Anyways, let’s get started!
Can I enter Japan right now?
YES! Japan has finally opened up as of October 2022, nearly a full year after I had written this article.
Who can enter Japan right now?
Any tourist can enter Japan right now.
Previously, unless you are a citizen, permanent resident, or an existing long-term resident of Japan, you currently cannot enter Japan. If you are a family of a Japanese citizen or permanent resident, you might be able to enter on a short-term visa. Japan has also started allowing students and business visitors starting March 2022.
How can I keep myself updated on the Japan border restriction?
Aside from your local Japan embassy, you can join the Return to Japan Support Group on Facebook. This group contains thousands of people around the world who are interested in getting into Japan. They are usually the fastest and most up-to-date in terms of border restrictions with crowdsourced information and news.
What do I need to enter Japan during COVID?
Based on my own experience, these documents were required in order to enter Japan:
- A valid Japan visa if you are not a Japanese citizen. Currently, all visa-free travel arrangement has been canceled. Despite holding a Singaporean passport which would grant me visa-free travel in normal times, I had to apply for a short-term visit visa as a dependent of a permanent resident.
- A negative PCR Test, taken 72 hours before the flight. The clinic also needs to fill out and sign this form from MOFA, otherwise you might face issues during flight check-in or when you land in Japan. Japan is very strict about the exact type of test taken. There have been cases where the clinic did not indicate the correct term for test taken, and people faced issues entering Japan.

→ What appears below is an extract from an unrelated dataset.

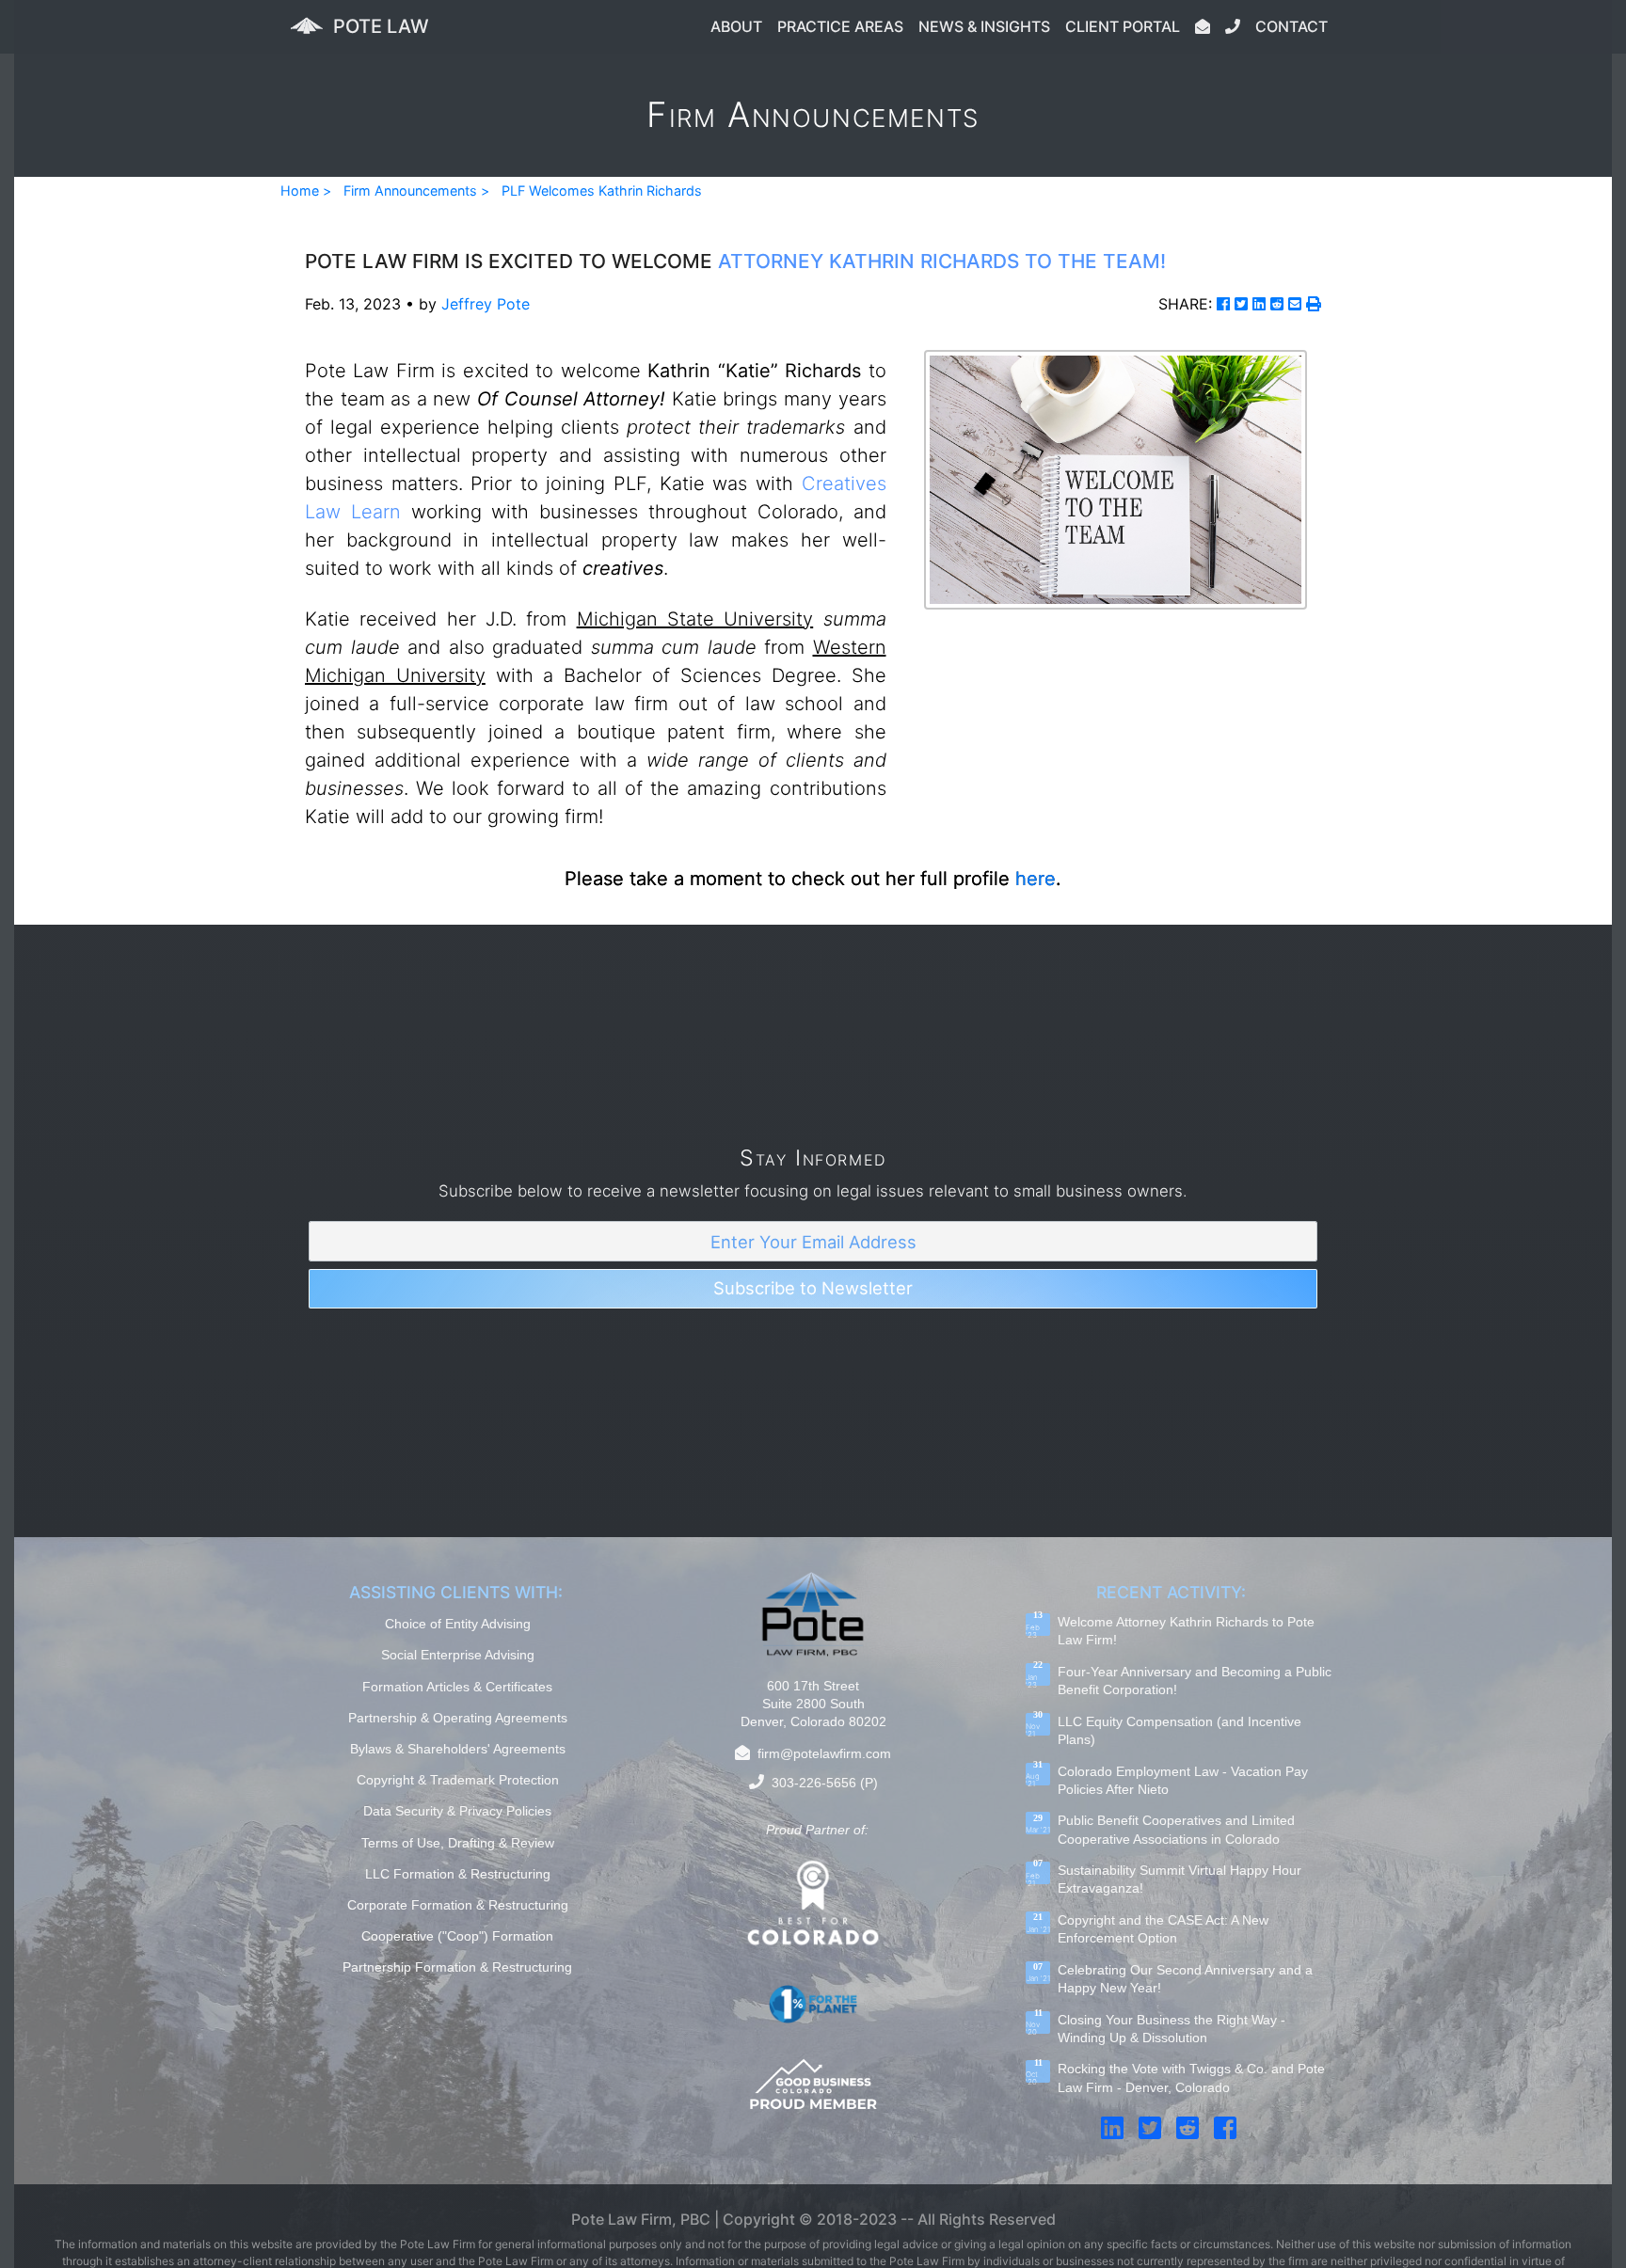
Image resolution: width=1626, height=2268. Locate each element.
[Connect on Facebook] (1225, 2127)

Additionally, you can pre-register and fast-track your process by downloading MySOS app a few days before leaving for Japan. Find out more about fast track here. I highly recommend doing this as it helped me a lot! However, if you can’t pre-register, then you’ll need to prepare the following documents (all of these are included in fast track):
- Written Pledge. Read through, sign and complete this written pledge. If you do not have it printed, they’ll provide you with a copy upon arrival. But filling it in ahead of time might save you some time, and give you enough time to read as it is quite long.
- Health Questionnaire (screenshot the QR Code after). After you have checked in for your flight and you have your seat number, you can fill out this form. If you don’t do it before, you will have to fill it out upon landing which might extend the time in airport.
- (Optional) COVID Vaccination Certificate. A government-issued vaccination certificate. This is not required for entry, but being vaccinated might give you a shorter quarantine period and other benefits.
Do I need to quarantine when I enter Japan?
If you are fully vaccinated and boosted, you might not need to quarantine at all. Unless, your country is considered high risk by the Japan government. You can review the quarantine measures by country here.
Note that the quarantine period starts the day after your arrival. So for example, if you enter on 5 December (even at 6AM or 11PM), your first day of quarantine will be 6 December.
What happened when you land at Haneda Airport during COVID
Haneda airport used to be one of the busiest airport, yet efficient – Before pandemic, I rarely ever spent more than 30 minutes from getting off the airplane to getting out of the airport. During pandemic, the time increased to 2 hours, due to all the documents and COVID test you have to do. It could be less if you had prepared the pledge and filled out the health questionnaire, but we did neither as we were too busy with other things (it was our first time flying with a toddler)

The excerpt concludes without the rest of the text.